• **Text provided**
· · · ·

NHTSA’s proposed character-based limit for manual text entry during driving has been replaced by a recommendation against any amount of manual text entry by the driver, be it for texting or Internet browsing. The guidelines now prohibit any amount of text for reading from books, magazines, Web content, social media sites and text messages. The only exception NHTSA is making is for maps or location information.

Distracted Driving Statistics

NHTSA drew up these guidelines after finding out that distracted driving laws have not done much over the last couple of years when different states have enacted texting and cell phone bans.

• The number of people killed in distracted driving crashes increased in 2011 to 3,331 from 3,092 in 2010.

• The number of people injured in distracted driving crashes fell to 387,000 in 2011 from 416,000 in 2010.

• The number of crashes involving cell phone rose from 47,000 in 2010 to 50,000 in 2011.

• There was very little change in driver behavior and use of cell phones between the two years.

Although carmakers are lobbying lawmakers to put off these voluntary guidelines, the National Transportation Safety Board (NTSB) wants to prohibit drivers from making hand-held and hands-free phone calls while driving. In December 2011, the NTSB made a recommendation that it would not bar calls made directly through a vehicle such as GM’s OnStar. However, the agency does want to prohibit calls made through a vehicle and a “paired” hand-held cellphone.

· · · ·

• **Extracted information**
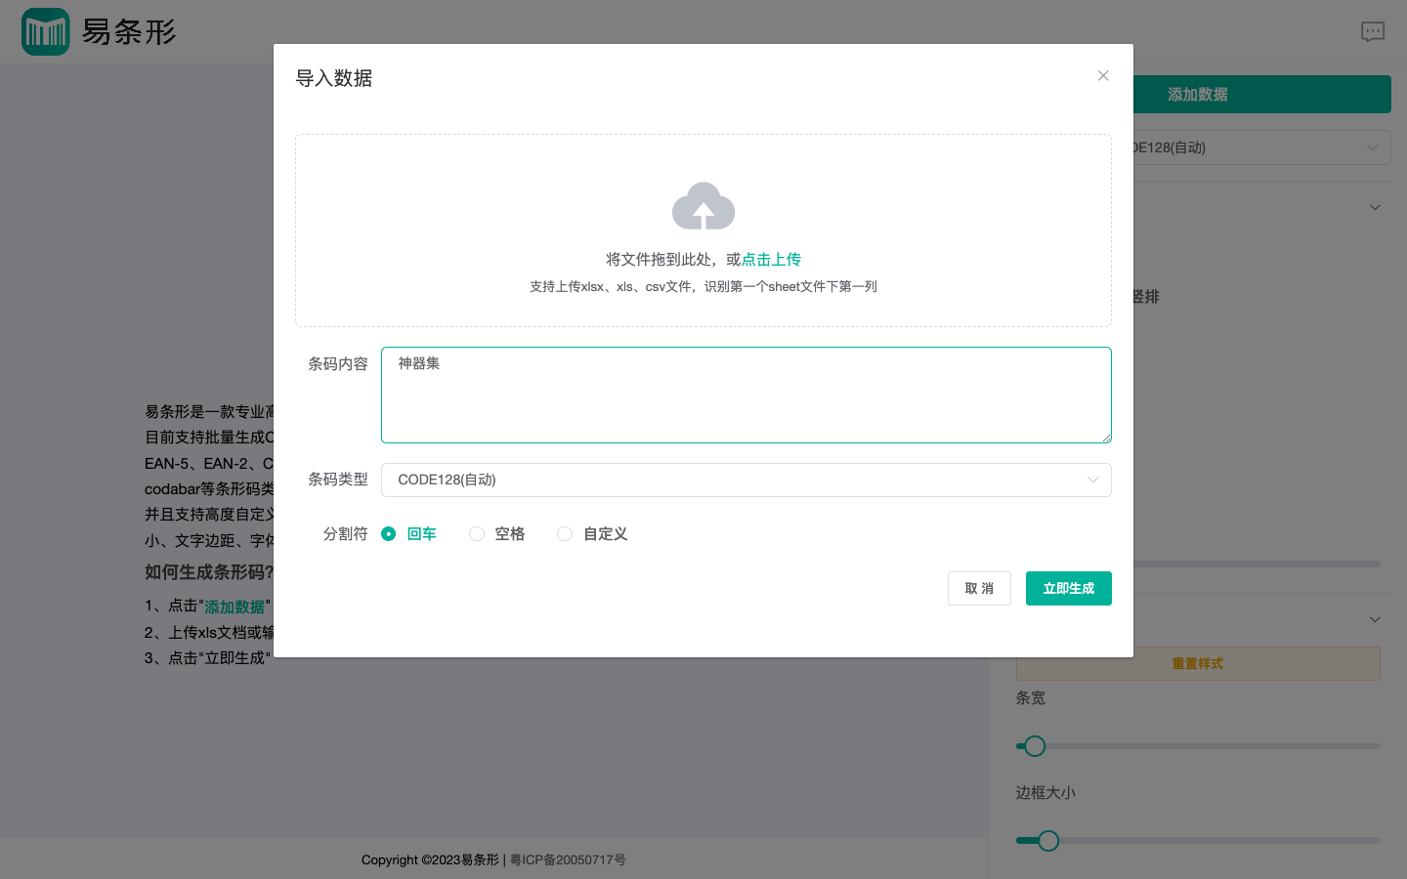Click the cloud upload icon
Image resolution: width=1407 pixels, height=879 pixels.
703,205
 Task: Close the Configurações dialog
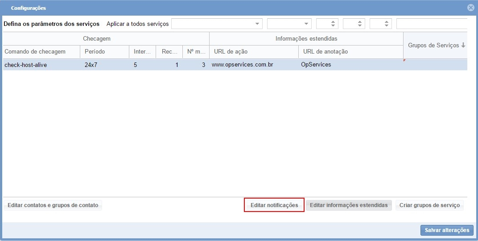(x=470, y=8)
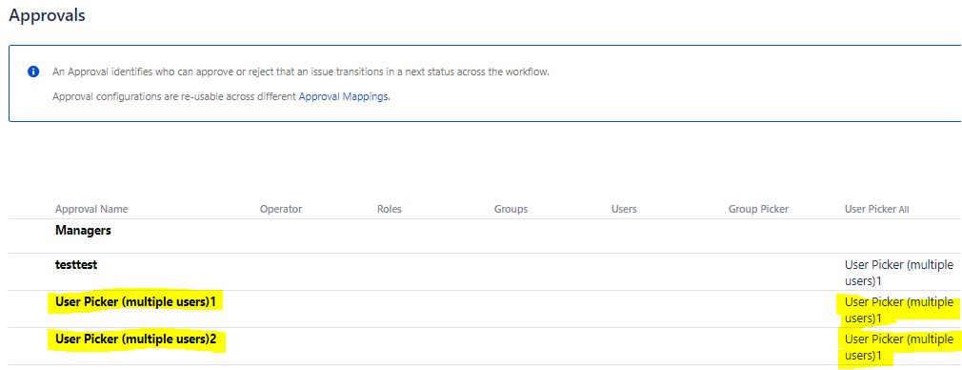The image size is (962, 370).
Task: Click highlighted User Picker value for (multiple users)2 row
Action: (899, 347)
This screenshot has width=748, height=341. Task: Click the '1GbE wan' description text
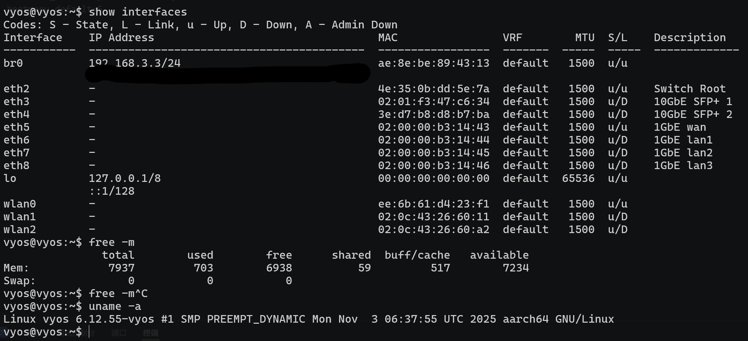click(680, 127)
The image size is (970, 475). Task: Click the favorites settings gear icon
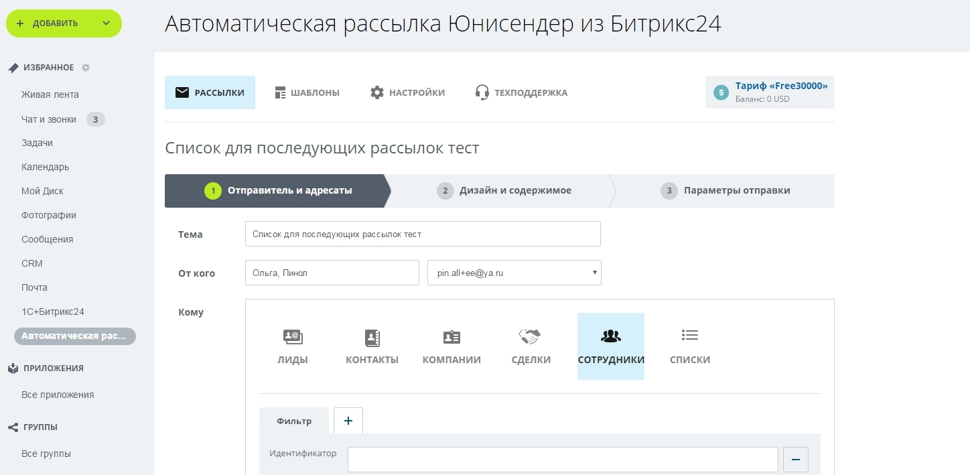86,68
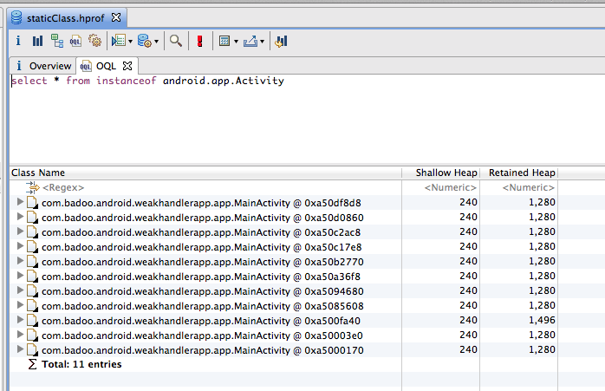
Task: Open the Histogram view
Action: pos(37,41)
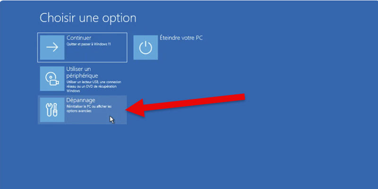Click the 'Choisir une option' heading
Image resolution: width=378 pixels, height=189 pixels.
(88, 18)
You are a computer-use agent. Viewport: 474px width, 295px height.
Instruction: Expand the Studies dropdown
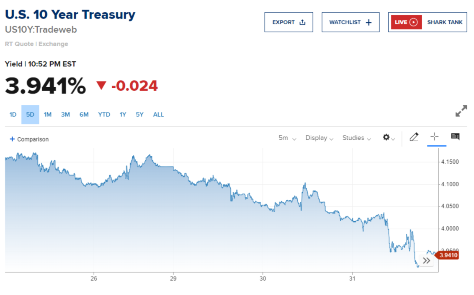tap(356, 138)
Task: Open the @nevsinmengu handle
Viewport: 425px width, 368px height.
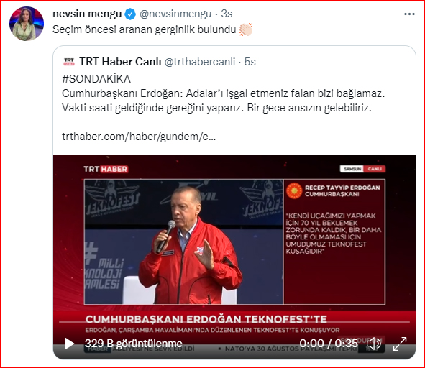Action: pyautogui.click(x=175, y=14)
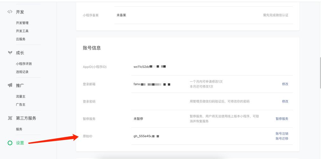Select 云服务 from the sidebar
The height and width of the screenshot is (159, 321).
pyautogui.click(x=21, y=39)
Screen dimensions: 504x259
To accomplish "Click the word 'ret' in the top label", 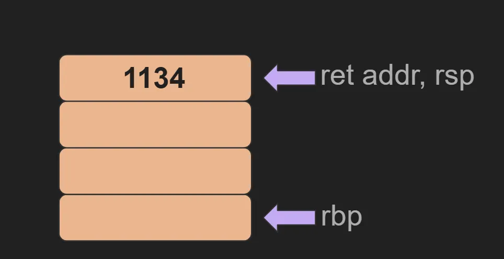I will tap(338, 76).
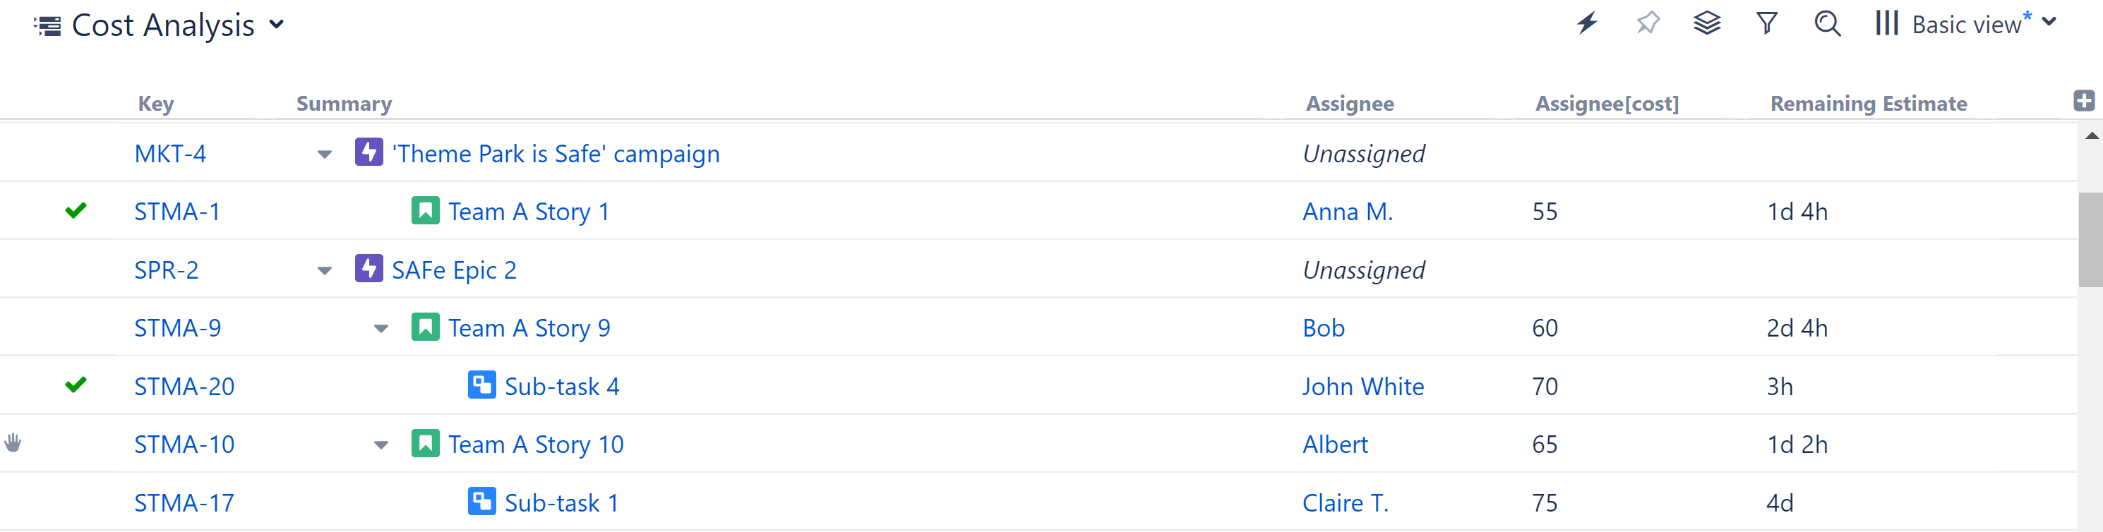Click the search magnifier icon

[x=1827, y=24]
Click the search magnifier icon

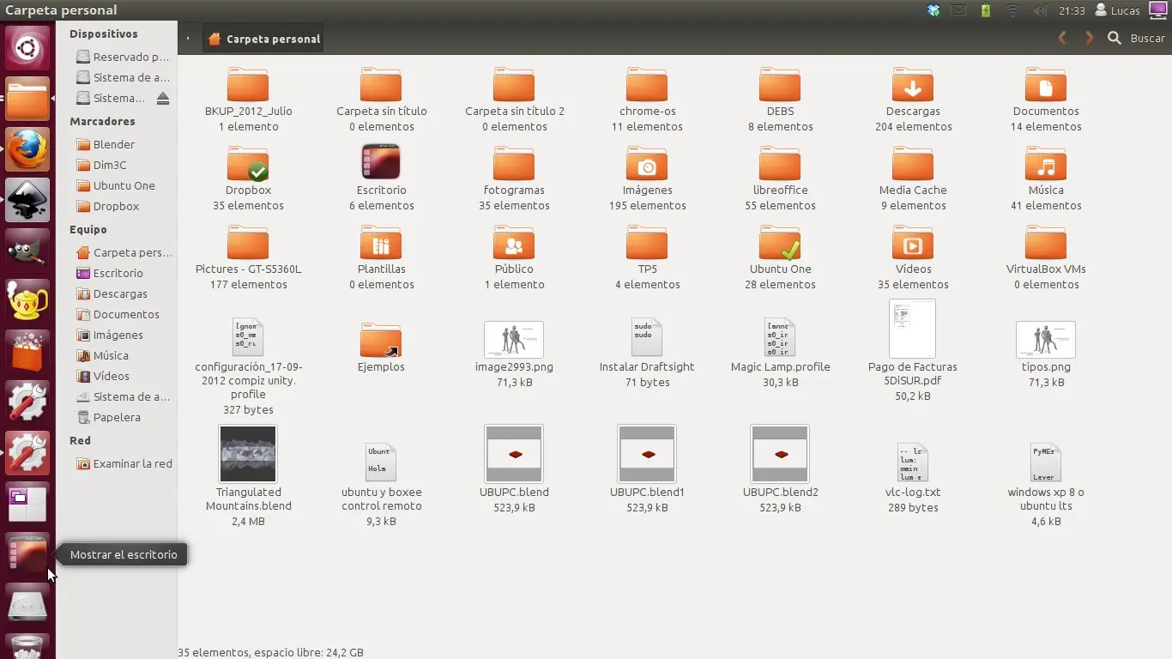(1115, 39)
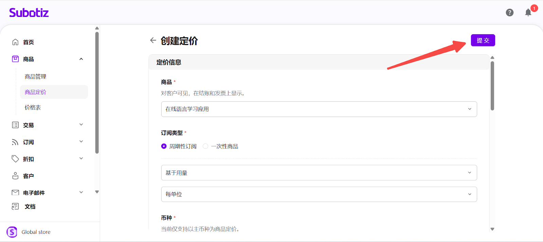Select 商品定价 in the sidebar

click(36, 92)
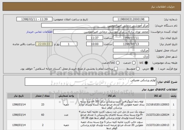The height and width of the screenshot is (130, 184).
Task: Click the شماره نیاز number field
Action: [131, 19]
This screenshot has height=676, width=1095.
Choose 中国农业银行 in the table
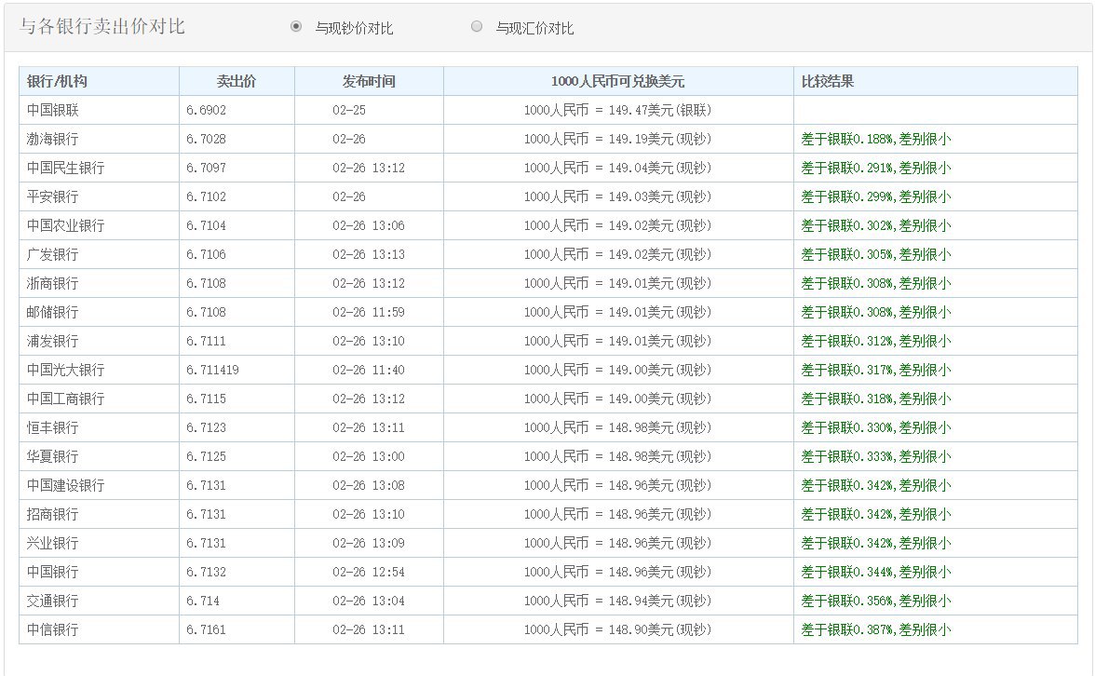66,225
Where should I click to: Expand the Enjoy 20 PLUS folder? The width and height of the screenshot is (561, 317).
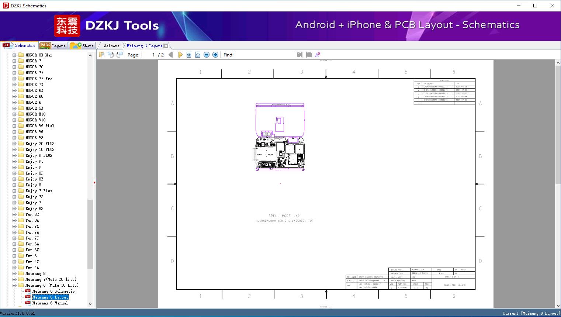point(14,144)
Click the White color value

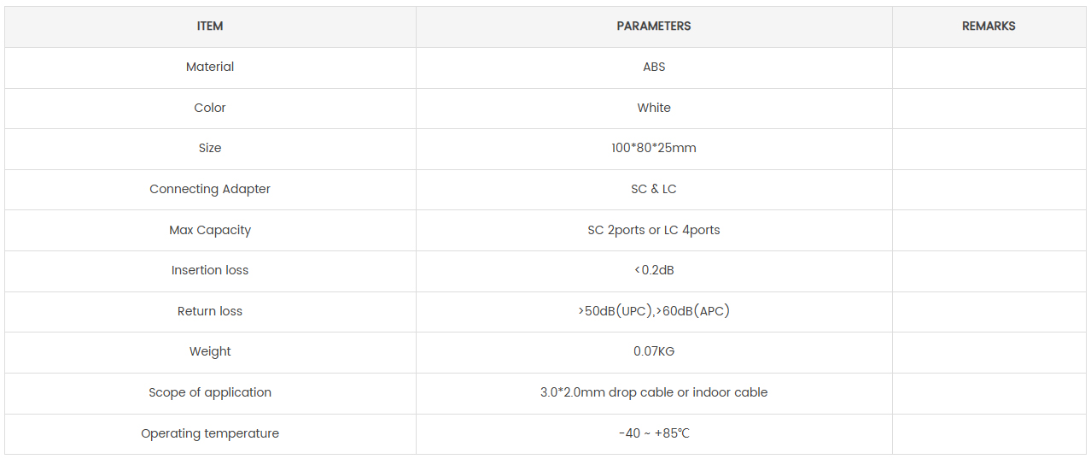tap(654, 108)
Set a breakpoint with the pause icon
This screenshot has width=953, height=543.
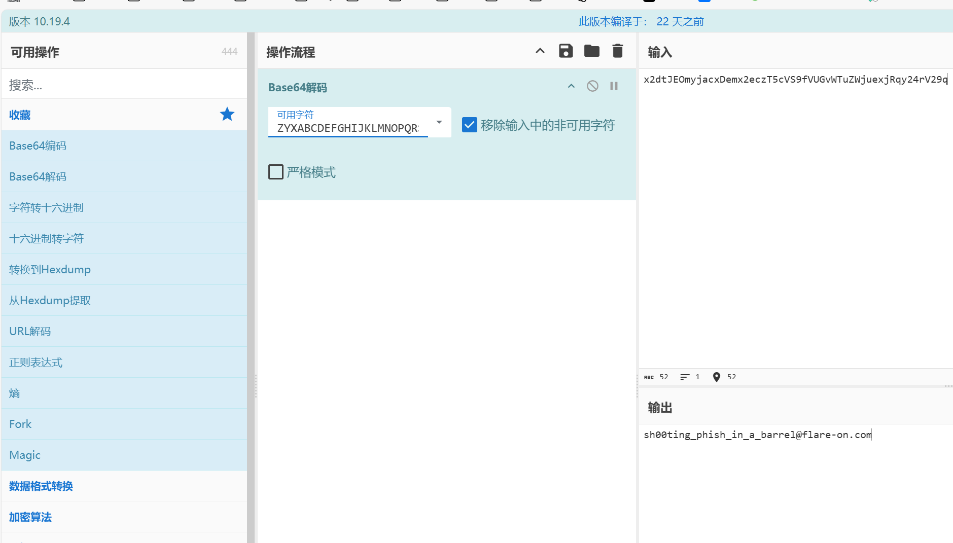614,86
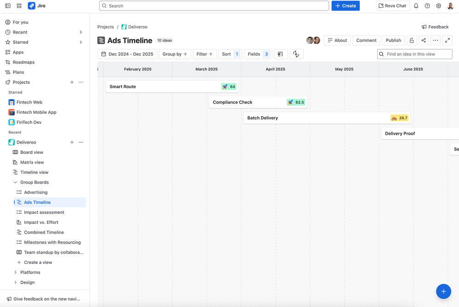
Task: Click the Publish button
Action: (393, 40)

· · · ·

• **Things to do**
- a) In the distracted driving text, copy the passage from "NHTSA drew up" to "50,000 in 2011." word for word.
- b) According to the distracted driving text, how many people were killed in distracted driving crashes in 2011?
- c) Turn the paragraph of the distracted driving text that begins "Although carmakers are lobbying" into a short bulleted list that keeps its main facts.

• **Exercise results**
- a)
NHTSA drew up these guidelines after finding out that distracted driving laws have not done much over the last couple of years when different states have enacted texting and cell phone bans.

• The number of people killed in distracted driving crashes increased in 2011 to 3,331 from 3,092 in 2010.

• The number of people injured in distracted driving crashes fell to 387,000 in 2011 from 416,000 in 2010.

• The number of crashes involving cell phone rose from 47,000 in 2010 to 50,000 in 2011.

- b) 3,331 people.

- c)
- Carmakers are lobbying lawmakers to put off the voluntary guidelines.
- The National Transportation Safety Board (NTSB) wants to prohibit drivers from making hand-held and hands-free phone calls while driving.
- In December 2011, the NTSB recommended that it would not bar calls made directly through a vehicle, such as GM's OnStar.
- The NTSB does want to prohibit calls made through a vehicle and a "paired" hand-held cellphone.